ステーブルコインUSDCの発行元Circleは、最近公表された四半期決算報告書で、Arc Network上にネイティブトークンを発行する可能性を検討していると述べた。また、Coinbaseも約2年ぶりに今年10月、Baseチェーンの共同創設者であるJesse PollakがインタビューでBaseトークンのリリースを明言した。これらの兆候から、暗号資産業界のアセット発行が新たなコンプライアンス時代に入っていることがうかがえる。
Coinbase初のICO、Monadは何を開示したのか?
Coinbase初となる今回のICOに向けて、Monad財団の子会社MF Services (BVI), Ltd.は18ページに及ぶ開示文書を提供した。この文書では、Monadの法的構造、資金調達の詳細、マーケットメイキング計画が明確にされ、投資リスクに関する注意喚起は8ページにも及んでいる。過去のICOと比較すれば類を見ない進歩であり、大きな意義を持つ。

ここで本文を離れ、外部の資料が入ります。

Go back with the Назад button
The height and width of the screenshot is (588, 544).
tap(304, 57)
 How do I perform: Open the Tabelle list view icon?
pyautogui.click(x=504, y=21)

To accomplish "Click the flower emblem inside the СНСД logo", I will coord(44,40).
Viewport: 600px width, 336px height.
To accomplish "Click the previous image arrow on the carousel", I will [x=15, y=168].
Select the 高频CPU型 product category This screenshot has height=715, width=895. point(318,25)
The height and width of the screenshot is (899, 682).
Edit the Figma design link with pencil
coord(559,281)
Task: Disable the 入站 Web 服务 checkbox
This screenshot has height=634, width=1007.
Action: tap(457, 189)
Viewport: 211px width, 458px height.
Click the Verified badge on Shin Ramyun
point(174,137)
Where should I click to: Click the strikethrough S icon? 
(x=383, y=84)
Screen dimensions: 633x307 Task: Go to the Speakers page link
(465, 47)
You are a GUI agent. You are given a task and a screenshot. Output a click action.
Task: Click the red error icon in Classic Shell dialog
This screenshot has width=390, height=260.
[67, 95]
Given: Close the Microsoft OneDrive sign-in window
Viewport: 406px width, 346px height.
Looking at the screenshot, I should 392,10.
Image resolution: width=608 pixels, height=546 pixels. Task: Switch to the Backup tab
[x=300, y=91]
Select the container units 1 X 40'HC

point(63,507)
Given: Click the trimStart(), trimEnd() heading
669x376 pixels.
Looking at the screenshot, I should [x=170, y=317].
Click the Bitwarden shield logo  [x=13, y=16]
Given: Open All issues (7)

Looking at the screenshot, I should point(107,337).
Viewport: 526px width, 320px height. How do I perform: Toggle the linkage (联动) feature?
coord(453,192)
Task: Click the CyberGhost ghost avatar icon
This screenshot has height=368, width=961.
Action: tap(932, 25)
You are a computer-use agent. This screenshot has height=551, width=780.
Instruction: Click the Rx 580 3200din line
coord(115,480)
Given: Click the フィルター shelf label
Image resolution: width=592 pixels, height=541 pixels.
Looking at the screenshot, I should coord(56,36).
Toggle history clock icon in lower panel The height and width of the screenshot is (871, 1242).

法的構造面において、Monadは以下の内容を明確にした:
- Monadトークンの販売主体は、Monad財団の子会社MF Services (BVI) Ltd.であり、Monad財団が同社の唯一の取締役である
- Monadの共同創業者はKeone Hon、James Hunsaker、Eunice Giartaの3名。コア貢献者はMonad財団およびCategory Labsである
- Category Labsは米国ニューヨークに本社を置き、Monadの技術開発を担当。James HunsakerはCategory Labsの最高経営責任者(CEO)である
- Monad財団はメンバーを持たないケイマン諸島の財団法人であり、コミュニティ参画、ビジネス開発、開発者・ユーザー教育、マーケティングサービスなどを担う。Keone HonとEunice Giartaが共同ジェネラルマネージャーを務める。財団は取締役会により監督されており、取締役にはPetrus Basson、Keone Hon、Marc Pianoが含まれる
こうした法的構造に関する開示は、投資家に対する保護メカニズムを強化し、説明責任と法的救済手段の向上につながる。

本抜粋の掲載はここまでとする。